Una sentencia condenatoria de 20 años de cárcel fue dictada por el Tribunal Oral en lo Penal de Puerto Montt contra un hombre que realizaba producción, almacenamiento y distribución de pornografía infantil. El sujeto, además de los delitos de material explícito, fue hallado culpable de abusar sexualmente de menores de entre 3 y 7 años de edad.
¿Cómo se logró destapar este caso de abuso infantil? La investigación se centró en material que el individuo capturó mediante fotografías y filmaciones en posiciones explícitas, las cuales fueron compartidas a través de la aplicación Telegram. Asimismo, en el domicilio del imputado se incautó un notebook que contenía más de 2.500 archivos de pornografía infantil.
Detalles de la investigación y peritajes
El caso, cuya mayoría de los hechos ilícitos se concentraron durante el periodo de pandemia, requirió una investigación de larga data debido a que gran parte del material digital había sido eliminado intencionalmente. Para recuperar esta evidencia, fue necesaria la intervención de laboratorios especializados de la PDI en Santiago y Temuco.

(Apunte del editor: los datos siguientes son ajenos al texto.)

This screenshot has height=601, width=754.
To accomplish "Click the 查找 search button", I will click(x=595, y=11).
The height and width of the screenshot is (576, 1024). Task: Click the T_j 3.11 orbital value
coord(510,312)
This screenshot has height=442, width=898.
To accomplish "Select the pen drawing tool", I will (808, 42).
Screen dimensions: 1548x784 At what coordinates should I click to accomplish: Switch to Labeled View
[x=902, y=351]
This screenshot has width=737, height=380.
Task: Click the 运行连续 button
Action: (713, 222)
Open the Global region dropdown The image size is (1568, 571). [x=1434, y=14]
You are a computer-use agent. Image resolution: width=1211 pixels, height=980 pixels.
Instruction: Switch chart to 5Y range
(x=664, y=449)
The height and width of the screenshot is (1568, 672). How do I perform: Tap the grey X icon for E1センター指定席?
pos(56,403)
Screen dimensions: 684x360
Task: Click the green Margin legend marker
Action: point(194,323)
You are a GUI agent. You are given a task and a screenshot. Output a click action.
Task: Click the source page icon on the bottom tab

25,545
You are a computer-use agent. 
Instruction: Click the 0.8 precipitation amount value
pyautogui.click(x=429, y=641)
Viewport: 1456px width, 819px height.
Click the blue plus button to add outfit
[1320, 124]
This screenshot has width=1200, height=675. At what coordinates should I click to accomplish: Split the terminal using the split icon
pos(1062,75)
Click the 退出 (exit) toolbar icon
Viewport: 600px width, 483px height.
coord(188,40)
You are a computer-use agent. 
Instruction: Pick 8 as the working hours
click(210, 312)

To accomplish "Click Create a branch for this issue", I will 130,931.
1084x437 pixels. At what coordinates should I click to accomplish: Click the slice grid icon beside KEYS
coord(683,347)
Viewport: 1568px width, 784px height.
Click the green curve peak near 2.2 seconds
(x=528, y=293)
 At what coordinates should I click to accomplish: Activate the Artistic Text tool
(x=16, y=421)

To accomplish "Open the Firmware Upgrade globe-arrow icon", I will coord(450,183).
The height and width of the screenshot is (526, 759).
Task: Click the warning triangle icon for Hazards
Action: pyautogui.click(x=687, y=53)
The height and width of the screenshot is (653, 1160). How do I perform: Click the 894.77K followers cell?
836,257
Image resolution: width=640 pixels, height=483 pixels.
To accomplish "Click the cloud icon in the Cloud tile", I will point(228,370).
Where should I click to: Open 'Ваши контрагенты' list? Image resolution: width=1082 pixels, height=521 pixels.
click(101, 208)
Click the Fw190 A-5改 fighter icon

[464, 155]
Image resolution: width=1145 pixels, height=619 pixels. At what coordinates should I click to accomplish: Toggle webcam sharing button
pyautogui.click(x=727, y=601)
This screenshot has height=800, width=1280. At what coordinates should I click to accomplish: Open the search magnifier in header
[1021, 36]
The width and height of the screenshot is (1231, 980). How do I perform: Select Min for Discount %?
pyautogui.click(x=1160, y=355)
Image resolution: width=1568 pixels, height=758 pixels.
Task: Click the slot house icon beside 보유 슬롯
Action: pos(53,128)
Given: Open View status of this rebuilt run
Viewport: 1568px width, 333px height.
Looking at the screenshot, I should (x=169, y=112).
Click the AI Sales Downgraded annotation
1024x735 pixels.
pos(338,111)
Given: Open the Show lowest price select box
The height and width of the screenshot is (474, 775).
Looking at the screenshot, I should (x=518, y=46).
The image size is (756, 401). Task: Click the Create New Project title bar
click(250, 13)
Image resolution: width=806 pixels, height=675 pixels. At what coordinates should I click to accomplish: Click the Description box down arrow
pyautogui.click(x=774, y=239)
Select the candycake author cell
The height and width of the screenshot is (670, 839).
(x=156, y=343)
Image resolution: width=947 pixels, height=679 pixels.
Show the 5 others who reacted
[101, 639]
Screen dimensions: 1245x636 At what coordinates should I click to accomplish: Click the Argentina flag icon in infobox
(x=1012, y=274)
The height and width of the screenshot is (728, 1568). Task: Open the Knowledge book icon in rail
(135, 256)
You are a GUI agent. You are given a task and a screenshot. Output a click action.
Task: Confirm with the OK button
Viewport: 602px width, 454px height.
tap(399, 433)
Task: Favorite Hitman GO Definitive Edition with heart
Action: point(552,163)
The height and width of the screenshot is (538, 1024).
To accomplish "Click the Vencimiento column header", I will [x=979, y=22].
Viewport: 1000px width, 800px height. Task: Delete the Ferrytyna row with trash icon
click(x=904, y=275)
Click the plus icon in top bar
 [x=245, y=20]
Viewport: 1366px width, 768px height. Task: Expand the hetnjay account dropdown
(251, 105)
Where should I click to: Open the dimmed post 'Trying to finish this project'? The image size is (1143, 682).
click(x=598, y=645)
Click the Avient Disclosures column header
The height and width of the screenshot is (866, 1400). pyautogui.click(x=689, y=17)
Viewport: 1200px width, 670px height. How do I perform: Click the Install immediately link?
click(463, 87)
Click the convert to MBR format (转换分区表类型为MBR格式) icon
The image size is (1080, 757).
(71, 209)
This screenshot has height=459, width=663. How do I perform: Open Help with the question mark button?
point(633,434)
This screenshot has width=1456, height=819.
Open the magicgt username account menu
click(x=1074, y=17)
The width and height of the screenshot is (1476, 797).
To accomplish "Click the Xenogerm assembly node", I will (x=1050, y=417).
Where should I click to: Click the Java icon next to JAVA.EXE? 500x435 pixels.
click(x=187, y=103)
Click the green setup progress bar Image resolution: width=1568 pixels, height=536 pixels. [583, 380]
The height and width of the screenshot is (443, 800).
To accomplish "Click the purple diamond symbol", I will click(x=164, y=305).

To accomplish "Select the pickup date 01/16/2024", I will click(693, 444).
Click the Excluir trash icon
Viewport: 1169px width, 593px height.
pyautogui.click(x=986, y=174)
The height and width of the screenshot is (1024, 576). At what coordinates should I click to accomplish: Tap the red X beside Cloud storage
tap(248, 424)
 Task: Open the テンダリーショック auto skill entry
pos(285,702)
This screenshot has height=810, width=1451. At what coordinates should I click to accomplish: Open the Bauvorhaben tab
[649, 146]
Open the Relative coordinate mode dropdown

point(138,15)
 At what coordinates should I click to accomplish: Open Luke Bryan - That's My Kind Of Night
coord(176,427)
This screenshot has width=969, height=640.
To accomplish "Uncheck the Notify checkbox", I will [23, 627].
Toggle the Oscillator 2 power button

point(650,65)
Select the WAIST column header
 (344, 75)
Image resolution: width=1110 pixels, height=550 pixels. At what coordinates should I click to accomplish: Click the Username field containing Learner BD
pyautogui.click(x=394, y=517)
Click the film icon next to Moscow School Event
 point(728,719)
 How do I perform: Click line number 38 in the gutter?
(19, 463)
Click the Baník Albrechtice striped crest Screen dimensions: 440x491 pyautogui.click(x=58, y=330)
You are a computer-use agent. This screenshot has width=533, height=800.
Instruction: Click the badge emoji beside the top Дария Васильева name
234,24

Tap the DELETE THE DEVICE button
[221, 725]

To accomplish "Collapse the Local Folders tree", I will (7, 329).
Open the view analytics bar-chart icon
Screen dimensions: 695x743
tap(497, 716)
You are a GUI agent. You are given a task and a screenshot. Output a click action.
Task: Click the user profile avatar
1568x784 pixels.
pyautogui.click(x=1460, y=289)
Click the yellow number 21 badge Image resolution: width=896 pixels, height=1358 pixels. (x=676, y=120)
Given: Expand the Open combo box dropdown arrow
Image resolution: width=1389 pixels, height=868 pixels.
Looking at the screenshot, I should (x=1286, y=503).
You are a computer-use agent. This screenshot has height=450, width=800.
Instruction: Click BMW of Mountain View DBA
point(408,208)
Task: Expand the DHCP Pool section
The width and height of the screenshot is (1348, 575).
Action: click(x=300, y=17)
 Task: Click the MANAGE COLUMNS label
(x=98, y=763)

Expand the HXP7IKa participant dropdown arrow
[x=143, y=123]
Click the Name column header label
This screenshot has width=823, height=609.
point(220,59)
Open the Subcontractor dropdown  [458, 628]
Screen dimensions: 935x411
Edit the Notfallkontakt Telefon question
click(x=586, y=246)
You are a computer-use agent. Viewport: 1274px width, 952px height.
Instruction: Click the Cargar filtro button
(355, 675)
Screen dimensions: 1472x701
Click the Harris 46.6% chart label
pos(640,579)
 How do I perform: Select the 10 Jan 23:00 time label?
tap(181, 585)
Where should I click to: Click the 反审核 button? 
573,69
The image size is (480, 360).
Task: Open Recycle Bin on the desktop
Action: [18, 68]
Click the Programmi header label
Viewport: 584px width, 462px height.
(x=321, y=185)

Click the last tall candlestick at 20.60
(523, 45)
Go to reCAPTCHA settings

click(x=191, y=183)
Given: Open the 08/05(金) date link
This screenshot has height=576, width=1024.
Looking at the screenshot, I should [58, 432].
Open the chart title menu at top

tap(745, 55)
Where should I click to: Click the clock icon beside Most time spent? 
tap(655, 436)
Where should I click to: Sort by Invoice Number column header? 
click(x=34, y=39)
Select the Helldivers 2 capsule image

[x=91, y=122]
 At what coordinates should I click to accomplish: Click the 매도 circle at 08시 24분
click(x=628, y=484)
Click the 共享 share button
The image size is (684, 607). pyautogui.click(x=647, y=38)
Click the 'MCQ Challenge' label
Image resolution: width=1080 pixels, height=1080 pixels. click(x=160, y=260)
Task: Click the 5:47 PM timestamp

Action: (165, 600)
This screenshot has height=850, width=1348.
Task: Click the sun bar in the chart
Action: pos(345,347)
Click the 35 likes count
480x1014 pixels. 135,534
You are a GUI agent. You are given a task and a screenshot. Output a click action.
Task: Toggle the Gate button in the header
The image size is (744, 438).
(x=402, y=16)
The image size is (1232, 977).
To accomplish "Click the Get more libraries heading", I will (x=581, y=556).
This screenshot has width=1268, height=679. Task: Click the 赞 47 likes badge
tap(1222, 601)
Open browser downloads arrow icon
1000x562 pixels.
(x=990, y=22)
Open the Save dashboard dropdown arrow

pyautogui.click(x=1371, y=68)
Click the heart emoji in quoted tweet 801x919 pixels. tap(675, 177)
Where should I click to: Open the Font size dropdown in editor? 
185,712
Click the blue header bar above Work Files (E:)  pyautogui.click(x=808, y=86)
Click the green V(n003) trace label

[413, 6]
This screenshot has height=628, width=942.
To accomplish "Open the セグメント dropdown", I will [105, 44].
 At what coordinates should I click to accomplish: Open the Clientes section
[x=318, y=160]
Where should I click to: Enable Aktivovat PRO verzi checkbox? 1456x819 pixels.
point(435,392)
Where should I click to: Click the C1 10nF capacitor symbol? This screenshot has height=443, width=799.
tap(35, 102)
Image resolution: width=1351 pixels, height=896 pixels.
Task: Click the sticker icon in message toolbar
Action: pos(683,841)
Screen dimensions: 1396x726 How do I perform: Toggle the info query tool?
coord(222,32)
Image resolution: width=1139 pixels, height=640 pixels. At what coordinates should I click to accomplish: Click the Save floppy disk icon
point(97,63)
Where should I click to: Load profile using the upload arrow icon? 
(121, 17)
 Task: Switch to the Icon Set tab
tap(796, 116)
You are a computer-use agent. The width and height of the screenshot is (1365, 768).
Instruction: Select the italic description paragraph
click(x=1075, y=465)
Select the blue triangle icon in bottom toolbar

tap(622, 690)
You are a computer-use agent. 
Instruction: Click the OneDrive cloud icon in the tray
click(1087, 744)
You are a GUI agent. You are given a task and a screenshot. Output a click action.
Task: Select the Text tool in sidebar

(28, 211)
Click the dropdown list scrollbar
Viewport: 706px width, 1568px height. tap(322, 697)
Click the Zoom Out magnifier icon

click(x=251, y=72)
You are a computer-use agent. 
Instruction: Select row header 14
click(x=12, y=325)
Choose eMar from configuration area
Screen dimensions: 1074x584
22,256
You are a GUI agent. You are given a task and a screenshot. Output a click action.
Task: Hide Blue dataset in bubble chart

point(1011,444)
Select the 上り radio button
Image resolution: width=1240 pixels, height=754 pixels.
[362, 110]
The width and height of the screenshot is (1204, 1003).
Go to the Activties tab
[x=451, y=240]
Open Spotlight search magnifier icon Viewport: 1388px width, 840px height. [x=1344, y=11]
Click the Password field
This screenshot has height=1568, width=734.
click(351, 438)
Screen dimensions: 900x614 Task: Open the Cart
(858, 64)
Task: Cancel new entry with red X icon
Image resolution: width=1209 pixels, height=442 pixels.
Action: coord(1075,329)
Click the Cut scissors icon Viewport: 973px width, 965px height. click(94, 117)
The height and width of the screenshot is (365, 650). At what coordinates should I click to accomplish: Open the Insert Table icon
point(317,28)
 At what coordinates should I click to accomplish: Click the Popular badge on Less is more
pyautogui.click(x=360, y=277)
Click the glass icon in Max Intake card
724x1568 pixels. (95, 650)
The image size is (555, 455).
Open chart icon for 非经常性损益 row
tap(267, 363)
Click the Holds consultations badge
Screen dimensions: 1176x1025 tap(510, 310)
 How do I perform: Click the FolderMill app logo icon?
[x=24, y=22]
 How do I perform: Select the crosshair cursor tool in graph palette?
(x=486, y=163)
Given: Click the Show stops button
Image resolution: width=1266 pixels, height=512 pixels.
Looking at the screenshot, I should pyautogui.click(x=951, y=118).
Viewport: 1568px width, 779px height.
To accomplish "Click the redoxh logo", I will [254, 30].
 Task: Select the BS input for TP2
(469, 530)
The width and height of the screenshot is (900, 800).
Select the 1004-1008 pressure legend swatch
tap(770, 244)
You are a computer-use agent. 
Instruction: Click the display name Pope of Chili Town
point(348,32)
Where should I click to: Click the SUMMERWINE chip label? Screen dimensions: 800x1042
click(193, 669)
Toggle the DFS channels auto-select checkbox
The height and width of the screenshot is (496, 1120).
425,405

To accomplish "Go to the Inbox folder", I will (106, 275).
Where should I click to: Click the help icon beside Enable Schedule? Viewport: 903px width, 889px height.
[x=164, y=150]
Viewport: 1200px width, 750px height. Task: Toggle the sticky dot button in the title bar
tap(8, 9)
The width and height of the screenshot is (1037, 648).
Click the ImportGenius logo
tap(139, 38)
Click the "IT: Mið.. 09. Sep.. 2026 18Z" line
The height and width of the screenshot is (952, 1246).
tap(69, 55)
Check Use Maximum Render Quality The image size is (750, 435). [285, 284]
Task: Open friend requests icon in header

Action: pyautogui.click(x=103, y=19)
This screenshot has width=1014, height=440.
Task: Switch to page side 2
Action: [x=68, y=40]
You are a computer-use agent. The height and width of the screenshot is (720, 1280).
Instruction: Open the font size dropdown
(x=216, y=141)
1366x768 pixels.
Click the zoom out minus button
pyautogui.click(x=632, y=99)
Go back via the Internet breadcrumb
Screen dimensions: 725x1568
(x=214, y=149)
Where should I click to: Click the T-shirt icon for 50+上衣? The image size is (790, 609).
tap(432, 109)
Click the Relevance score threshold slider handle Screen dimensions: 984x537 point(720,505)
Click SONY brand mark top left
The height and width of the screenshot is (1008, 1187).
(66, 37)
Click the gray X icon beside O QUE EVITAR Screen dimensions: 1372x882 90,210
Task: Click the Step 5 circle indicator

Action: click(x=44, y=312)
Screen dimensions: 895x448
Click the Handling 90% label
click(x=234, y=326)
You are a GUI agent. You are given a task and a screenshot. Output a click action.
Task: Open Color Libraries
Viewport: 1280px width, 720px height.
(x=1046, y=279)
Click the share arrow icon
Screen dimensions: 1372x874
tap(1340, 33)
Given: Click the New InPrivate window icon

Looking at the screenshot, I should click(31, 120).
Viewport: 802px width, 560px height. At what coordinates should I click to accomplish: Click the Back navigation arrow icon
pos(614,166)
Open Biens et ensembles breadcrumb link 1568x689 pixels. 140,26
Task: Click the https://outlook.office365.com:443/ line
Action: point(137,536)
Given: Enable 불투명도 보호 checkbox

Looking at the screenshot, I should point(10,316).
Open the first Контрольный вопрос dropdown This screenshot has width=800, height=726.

El rastreo fue posible gracias a la coordinación entre diversas unidades policiales. La Brigada de Delitos Sexuales realizó las diligencias en terreno, mientras que la unidad de Cibercrimen de Valparaíso fue clave al recibir alertas directas desde el FBI, lo que permitió vincular al imputado con la red de distribución internacional.
Sentencia y situación judicial
Tras analizar todas las pruebas periciales y los testimonios recopilados, el tribunal determinó que los 20 años de presidio representan la pena máxima posible para este tipo de delitos. El sujeto deberá cumplir la totalidad de su condena en la cárcel, marcando un precedente en la región de Los Lagos sobre el combate contra la explotación sexual infantil en entornos digitales. La justicia ha dado por cerrada la etapa de juicio, dejando al individuo recluido por los graves actos cometidos contra las víctimas.